= TASK STATEMENT =
Word for word, reproduce the data that follows.

§

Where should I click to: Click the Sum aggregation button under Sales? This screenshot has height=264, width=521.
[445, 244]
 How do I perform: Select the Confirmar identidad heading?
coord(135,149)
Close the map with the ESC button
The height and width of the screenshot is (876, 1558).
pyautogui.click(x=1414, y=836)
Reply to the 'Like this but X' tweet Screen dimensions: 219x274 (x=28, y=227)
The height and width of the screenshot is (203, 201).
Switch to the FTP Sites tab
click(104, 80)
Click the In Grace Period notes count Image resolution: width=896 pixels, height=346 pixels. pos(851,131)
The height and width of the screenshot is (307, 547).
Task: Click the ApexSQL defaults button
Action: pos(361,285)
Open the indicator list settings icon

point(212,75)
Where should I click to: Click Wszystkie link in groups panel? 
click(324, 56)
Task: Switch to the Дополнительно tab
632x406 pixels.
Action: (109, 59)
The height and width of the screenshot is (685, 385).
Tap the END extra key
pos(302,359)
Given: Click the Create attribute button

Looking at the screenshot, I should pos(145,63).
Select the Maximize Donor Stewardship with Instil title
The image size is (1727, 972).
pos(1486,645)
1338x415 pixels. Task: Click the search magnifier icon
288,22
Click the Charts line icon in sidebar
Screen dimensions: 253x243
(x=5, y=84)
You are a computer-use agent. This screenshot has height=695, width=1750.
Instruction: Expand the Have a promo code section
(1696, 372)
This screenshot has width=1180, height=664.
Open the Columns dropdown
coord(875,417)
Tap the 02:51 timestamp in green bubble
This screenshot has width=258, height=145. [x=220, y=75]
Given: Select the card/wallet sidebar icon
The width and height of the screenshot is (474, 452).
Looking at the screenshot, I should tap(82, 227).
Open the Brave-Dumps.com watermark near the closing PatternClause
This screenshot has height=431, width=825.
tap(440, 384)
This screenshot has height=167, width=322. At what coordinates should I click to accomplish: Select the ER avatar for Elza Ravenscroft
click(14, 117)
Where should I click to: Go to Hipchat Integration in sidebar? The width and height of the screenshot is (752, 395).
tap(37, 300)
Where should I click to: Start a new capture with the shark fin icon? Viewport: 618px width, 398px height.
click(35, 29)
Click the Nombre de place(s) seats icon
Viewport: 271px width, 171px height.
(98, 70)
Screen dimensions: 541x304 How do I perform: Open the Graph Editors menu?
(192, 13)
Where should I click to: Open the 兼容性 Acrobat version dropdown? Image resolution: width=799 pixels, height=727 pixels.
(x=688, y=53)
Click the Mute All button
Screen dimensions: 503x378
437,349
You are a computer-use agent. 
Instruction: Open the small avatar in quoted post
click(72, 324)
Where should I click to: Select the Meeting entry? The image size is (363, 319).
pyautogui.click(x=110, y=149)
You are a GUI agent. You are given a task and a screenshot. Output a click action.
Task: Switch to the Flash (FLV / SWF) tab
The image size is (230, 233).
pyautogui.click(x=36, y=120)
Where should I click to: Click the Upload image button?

§

= SOLUTION FOR THIS EXERCISE =
Where should I click to: Click the Sum aggregation button under Sales? This screenshot has height=264, width=521.
[445, 244]
 How do I perform: Select the Confirmar identidad heading?
coord(135,149)
Close the map with the ESC button
The height and width of the screenshot is (876, 1558).
pyautogui.click(x=1414, y=836)
Reply to the 'Like this but X' tweet Screen dimensions: 219x274 (x=28, y=227)
The height and width of the screenshot is (203, 201).
Switch to the FTP Sites tab
click(104, 80)
Click the In Grace Period notes count Image resolution: width=896 pixels, height=346 pixels. pos(851,131)
The height and width of the screenshot is (307, 547).
Task: Click the ApexSQL defaults button
Action: pos(361,285)
Open the indicator list settings icon

point(212,75)
Where should I click to: Click Wszystkie link in groups panel? 
click(324, 56)
Task: Switch to the Дополнительно tab
632x406 pixels.
Action: (109, 59)
The height and width of the screenshot is (685, 385).
Tap the END extra key
pos(302,359)
Given: Click the Create attribute button

Looking at the screenshot, I should pos(145,63).
Select the Maximize Donor Stewardship with Instil title
The image size is (1727, 972).
pos(1486,645)
1338x415 pixels. Task: Click the search magnifier icon
288,22
Click the Charts line icon in sidebar
Screen dimensions: 253x243
(x=5, y=84)
You are a computer-use agent. This screenshot has height=695, width=1750.
Instruction: Expand the Have a promo code section
(1696, 372)
This screenshot has width=1180, height=664.
Open the Columns dropdown
coord(875,417)
Tap the 02:51 timestamp in green bubble
This screenshot has width=258, height=145. [x=220, y=75]
Given: Select the card/wallet sidebar icon
The width and height of the screenshot is (474, 452).
Looking at the screenshot, I should tap(82, 227).
Open the Brave-Dumps.com watermark near the closing PatternClause
This screenshot has height=431, width=825.
tap(440, 384)
This screenshot has height=167, width=322. At what coordinates should I click to accomplish: Select the ER avatar for Elza Ravenscroft
click(14, 117)
Where should I click to: Go to Hipchat Integration in sidebar? The width and height of the screenshot is (752, 395).
tap(37, 300)
Where should I click to: Start a new capture with the shark fin icon? Viewport: 618px width, 398px height.
click(35, 29)
Click the Nombre de place(s) seats icon
Viewport: 271px width, 171px height.
(98, 70)
Screen dimensions: 541x304 How do I perform: Open the Graph Editors menu?
(192, 13)
Where should I click to: Open the 兼容性 Acrobat version dropdown? Image resolution: width=799 pixels, height=727 pixels.
(x=688, y=53)
Click the Mute All button
Screen dimensions: 503x378
437,349
You are a computer-use agent. 
Instruction: Open the small avatar in quoted post
click(72, 324)
Where should I click to: Select the Meeting entry? The image size is (363, 319).
pyautogui.click(x=110, y=149)
You are a GUI agent. You are given a task and a screenshot. Output a click action.
Task: Switch to the Flash (FLV / SWF) tab
The image size is (230, 233).
pyautogui.click(x=36, y=120)
Where should I click to: Click the Upload image button?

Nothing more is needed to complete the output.